Segment Start: Source material
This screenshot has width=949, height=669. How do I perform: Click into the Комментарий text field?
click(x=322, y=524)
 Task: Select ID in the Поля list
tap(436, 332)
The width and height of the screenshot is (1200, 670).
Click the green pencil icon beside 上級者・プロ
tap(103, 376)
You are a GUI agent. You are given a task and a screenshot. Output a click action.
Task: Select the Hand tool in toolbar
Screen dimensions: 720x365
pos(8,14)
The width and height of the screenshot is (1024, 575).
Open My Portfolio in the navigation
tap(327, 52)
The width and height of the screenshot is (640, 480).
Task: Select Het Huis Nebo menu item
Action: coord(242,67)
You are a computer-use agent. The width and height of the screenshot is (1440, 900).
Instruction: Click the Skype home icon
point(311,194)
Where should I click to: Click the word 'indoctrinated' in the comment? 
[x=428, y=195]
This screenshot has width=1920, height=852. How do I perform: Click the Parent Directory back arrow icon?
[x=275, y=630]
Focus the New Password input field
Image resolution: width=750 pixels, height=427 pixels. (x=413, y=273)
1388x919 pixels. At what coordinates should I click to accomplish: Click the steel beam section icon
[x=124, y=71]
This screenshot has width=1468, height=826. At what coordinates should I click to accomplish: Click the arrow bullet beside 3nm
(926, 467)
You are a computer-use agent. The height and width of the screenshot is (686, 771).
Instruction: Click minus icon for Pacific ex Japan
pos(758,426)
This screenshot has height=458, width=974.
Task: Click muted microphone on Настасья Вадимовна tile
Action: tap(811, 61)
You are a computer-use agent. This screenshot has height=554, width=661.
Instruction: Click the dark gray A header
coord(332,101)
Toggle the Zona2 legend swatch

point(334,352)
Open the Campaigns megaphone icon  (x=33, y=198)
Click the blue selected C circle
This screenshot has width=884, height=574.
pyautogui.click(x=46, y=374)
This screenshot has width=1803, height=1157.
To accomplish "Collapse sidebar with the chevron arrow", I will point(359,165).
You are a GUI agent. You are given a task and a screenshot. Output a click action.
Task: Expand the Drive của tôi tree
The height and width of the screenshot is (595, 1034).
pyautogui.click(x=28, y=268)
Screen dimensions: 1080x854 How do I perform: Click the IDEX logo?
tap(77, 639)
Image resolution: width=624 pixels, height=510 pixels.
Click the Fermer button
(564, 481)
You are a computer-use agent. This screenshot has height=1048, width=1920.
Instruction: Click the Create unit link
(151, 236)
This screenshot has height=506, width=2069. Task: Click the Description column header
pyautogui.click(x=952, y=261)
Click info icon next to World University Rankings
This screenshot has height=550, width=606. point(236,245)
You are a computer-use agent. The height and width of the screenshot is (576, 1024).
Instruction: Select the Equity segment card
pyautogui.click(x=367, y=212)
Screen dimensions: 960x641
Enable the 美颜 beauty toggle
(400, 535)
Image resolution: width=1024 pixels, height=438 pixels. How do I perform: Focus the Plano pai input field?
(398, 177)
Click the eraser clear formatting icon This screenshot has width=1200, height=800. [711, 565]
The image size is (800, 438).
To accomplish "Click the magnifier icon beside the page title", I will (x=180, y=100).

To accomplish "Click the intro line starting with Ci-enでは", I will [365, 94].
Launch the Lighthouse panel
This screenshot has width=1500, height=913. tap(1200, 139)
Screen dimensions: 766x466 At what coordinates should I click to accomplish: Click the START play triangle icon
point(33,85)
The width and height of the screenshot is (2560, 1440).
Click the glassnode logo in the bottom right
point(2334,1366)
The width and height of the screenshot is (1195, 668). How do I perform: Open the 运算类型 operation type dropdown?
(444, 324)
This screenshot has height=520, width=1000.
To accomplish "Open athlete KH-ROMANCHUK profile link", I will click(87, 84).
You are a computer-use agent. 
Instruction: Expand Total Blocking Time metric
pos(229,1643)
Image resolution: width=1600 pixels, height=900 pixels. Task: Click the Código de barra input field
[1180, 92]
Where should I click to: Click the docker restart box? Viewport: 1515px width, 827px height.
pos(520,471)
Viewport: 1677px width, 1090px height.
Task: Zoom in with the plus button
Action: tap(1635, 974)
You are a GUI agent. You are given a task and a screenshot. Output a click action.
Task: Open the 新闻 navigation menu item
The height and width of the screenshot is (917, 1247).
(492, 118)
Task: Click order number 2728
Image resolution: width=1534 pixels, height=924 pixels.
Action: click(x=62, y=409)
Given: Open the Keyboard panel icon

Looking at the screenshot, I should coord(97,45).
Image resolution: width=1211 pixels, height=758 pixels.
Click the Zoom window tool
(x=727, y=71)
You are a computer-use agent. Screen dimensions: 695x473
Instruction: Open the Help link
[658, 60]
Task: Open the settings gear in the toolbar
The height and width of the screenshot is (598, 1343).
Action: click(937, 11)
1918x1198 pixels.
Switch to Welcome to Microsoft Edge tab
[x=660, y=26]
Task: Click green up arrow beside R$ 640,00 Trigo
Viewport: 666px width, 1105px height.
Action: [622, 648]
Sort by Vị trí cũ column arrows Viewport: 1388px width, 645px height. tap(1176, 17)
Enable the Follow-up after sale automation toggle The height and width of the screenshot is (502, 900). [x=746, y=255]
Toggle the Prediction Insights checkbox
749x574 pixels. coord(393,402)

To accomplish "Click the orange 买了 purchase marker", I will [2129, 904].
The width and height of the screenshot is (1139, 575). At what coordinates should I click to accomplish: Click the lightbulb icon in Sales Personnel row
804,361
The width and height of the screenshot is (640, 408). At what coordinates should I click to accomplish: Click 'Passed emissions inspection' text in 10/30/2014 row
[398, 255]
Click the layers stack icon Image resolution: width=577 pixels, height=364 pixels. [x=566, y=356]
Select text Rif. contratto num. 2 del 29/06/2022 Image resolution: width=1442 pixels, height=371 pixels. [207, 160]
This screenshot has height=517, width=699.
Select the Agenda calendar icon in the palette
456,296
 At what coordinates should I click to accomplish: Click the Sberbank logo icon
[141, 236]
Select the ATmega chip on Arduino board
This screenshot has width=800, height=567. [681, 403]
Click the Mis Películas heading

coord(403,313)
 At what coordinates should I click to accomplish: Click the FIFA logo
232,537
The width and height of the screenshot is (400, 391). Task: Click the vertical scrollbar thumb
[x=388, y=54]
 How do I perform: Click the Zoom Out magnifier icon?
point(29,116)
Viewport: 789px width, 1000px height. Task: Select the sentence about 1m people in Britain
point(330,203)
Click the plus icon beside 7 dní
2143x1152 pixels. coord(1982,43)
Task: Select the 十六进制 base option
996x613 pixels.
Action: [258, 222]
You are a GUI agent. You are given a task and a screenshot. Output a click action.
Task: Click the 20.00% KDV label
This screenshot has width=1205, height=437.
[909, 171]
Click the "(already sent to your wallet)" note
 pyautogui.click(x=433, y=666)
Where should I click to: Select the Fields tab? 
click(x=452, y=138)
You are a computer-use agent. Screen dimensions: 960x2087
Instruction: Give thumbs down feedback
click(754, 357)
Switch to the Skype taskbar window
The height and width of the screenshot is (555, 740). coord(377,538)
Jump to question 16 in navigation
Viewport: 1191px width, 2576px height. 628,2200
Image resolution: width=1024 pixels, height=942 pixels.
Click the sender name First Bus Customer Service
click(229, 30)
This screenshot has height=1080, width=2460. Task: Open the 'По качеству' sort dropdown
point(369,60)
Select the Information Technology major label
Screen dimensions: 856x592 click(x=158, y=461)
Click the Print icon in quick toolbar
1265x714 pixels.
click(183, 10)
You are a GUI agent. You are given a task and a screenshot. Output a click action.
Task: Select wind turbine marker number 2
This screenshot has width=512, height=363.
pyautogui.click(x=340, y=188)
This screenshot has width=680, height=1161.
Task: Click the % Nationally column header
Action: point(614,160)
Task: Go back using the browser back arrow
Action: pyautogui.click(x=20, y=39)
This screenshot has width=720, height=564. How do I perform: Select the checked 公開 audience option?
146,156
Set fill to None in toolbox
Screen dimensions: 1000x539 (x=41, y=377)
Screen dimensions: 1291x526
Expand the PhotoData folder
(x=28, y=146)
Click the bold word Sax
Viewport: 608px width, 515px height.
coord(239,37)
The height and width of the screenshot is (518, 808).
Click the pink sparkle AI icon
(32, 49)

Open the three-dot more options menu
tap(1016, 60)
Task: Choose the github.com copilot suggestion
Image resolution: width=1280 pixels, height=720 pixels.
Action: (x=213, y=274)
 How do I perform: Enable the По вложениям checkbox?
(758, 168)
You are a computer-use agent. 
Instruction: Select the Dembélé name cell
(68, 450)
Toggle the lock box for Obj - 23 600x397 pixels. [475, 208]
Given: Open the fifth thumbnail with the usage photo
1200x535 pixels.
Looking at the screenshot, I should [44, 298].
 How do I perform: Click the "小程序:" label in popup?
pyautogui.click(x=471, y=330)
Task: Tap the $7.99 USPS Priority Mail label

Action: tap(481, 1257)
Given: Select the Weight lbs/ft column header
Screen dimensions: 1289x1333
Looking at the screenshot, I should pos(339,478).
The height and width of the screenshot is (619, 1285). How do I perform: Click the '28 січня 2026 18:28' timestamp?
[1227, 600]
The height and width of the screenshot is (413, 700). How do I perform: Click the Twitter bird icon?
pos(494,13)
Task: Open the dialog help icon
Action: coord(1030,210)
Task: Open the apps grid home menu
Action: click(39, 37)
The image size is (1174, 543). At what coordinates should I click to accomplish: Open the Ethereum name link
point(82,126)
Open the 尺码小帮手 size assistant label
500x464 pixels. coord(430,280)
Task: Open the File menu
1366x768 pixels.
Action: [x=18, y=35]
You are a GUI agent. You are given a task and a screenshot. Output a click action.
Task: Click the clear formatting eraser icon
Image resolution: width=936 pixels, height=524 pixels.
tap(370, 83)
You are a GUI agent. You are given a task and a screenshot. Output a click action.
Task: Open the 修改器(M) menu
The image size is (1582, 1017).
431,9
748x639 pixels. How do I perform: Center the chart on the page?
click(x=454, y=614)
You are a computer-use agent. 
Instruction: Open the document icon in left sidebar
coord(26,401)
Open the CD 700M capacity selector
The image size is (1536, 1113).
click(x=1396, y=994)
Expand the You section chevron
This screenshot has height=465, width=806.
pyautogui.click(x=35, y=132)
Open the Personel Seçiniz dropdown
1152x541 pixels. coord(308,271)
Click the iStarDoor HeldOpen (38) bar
Segment End: Source material
> Try it
Please count the lines in the data that include the word "clear" and report the number by itself.

> Exercise result
2